# Horsebox hire



## KitKat (28 July 2011)

Please be very careful when hiring from Surrey horsebox hire (AKA County Horsebox hire) based in Belmont Surrey. They have refused to return my  insurance deposit of £375 because of a small scratch by the tether point. Despiye thee being numerous scuffs and scratches  on the panel when the vehicle was collected and pointed out to the company. In my view they are rip off merchants and cannot be trusted to be a reputable hire company


----------



## CHH (28 July 2011)

I haven't used this firm, nor know of them.

however, when you collected the vehicle for your hire period, you should have been shown the vehicle (inside and out) and signed to accept the condition of the vehicle with any marks etc... shown and agreed.

This should/is usually done on a form that identifies the marks etc...

By signing and driving away everyone has agreed the condition of the vehicle as it left the premises for it's hire period.

What is written in the terms and conditions?

Assuming a professionally run business (again I do not know this firm nor these counties as an area), they will have issued you T&C's prior to hire agreement.

Terms are there to protect both parties.

if you have damaged their vehicle then why should they stand the cost to repair the damage?
They are a business not a charity/friend, and as I say, ought to have their terms & conditions in place.

However, if they have not been clear, or had an inspection handover prior to the hire period then that isn't very good business practise.

I assume they are holding your deposit until the repair is made (or a quote approved for the repair cost).


----------



## KitKat (29 July 2011)

Dear CHH

Thank you for your observations.

The companay failed to provide copy T&Cs or a copy condition/inspection report when taking delivery albeit they were requested. It was too late to walk away as the box was needed for an event the next morning that required a vey early start from the yard.

The company have had the opportunity to respond to various emails and have failed to do so. It is quite clear the owners of this business are totally unprofessional and not to be trusted. The matter is now in the hands of my solicitors.

I have brought my experience to the attention of this forum so no else suffers the same experience


----------



## CHH (2 August 2011)

Oh dear, that isn't great situation to find yourself in.

For their own protection T&C's plus inspection sheet signed (by the person hiring) needs to be in place, otherwise it is difficult for them to claim you made new damage to the vehicle.

As I said, I don't know them nor the area they operate, but this isn't a nice experience for anyone.

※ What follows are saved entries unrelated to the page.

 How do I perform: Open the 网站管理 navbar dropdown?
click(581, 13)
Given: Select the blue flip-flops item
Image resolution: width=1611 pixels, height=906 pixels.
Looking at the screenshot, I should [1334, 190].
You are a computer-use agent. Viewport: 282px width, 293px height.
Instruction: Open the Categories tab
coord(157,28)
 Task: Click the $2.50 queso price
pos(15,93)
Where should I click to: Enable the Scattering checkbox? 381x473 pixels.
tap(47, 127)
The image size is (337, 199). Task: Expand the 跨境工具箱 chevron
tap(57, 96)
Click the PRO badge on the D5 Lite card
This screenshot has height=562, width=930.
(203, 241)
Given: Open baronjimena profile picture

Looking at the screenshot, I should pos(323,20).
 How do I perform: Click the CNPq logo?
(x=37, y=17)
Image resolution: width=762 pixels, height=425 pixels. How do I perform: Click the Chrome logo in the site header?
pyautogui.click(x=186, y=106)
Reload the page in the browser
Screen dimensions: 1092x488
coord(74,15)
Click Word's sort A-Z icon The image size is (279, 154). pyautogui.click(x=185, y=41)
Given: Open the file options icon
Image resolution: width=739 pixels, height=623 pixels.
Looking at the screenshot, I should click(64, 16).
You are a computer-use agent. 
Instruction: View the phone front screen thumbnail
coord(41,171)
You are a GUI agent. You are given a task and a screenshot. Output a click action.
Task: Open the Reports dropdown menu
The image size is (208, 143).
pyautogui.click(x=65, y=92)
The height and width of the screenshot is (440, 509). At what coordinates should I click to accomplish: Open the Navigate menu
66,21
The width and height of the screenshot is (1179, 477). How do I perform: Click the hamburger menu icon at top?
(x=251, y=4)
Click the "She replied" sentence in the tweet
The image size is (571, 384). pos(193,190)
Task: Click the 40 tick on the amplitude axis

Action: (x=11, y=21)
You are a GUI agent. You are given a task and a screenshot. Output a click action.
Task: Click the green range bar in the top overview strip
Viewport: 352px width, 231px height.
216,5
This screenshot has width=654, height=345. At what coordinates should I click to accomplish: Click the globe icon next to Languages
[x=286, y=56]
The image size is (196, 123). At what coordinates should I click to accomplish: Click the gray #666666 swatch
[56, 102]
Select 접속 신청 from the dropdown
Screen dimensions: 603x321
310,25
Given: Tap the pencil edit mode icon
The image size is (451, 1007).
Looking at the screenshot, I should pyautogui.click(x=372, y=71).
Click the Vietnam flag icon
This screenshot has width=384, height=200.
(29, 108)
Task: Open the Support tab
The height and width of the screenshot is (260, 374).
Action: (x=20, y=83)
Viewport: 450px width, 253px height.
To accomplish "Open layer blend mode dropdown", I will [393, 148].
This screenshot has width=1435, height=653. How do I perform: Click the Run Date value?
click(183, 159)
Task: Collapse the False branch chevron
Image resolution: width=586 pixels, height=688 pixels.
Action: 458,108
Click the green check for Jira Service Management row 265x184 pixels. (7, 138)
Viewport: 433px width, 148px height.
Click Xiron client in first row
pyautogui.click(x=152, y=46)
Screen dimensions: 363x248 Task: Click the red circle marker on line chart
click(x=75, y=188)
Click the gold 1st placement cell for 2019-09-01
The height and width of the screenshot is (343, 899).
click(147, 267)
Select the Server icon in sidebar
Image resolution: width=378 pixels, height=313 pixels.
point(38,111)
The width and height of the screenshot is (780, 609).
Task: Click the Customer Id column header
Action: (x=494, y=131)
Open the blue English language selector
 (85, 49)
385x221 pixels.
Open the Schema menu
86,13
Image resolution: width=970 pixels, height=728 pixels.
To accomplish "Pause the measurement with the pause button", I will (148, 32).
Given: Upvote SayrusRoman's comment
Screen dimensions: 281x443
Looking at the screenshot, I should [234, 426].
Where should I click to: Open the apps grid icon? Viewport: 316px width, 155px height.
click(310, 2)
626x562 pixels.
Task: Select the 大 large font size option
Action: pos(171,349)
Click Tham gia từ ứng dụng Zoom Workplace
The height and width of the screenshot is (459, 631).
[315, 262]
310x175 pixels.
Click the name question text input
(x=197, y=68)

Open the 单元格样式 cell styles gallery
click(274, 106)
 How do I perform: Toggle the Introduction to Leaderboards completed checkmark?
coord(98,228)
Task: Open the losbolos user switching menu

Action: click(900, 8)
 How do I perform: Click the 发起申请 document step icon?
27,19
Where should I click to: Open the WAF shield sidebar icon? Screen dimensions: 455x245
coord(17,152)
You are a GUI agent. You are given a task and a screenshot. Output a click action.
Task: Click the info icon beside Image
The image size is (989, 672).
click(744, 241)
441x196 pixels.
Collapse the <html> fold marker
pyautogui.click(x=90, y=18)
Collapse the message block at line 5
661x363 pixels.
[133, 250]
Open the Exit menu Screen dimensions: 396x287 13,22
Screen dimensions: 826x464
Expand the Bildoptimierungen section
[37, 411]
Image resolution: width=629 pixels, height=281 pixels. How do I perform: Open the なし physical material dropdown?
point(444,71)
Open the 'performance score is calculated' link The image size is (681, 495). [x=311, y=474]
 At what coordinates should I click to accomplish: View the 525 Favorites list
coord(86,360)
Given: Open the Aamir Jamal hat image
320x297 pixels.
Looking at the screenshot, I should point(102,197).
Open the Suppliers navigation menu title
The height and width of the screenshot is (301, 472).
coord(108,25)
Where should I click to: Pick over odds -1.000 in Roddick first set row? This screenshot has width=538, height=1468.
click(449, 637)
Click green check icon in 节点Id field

Each hire period you should be given the T&C's (certainly prior to booking) and also on collection inspect and sign for the vehicle AS YOU found it on the day, both parties sign. I guess this is abit 'aftermath' for you though.

Correct procedure is that you are agreeing to T&C's upon booking (which means they send T&C's out with the booking, and both parties are clear, and protected by inspecting the vehicle together upon commencement of hire period.

I hope this gets resolved for your promptly, it's never nice being in a situation like this.

A precaution for all: Use a reputable hire firm who operate correctly, ,ask for the right paperwork to protect yourself, and read the T&C's, don't be afraid to point out any damage not highlighted already.

Good luck in your resolution Kitkat.


----------



## victriola (14 September 2011)

Try using Galloway Horsebox Hire - they're based in Lingfield, Surrey. I have used them twice and found them wonderfully helpful and friendly.

They're also much cheaper than some other companies near me.

www.gallowayhorseboxhire.co.uk​


----------



## tiana812 (5 March 2012)

Wentworth Horseboxes in Berkshire are very professional.

They sent the T&C over by email when I confirmed the booking and then we completely a condition report showing any bits and pieces beforehand. 

Unfortunately I did scratch the box but they dealt with repairing it very professionally and a fair cost.


----------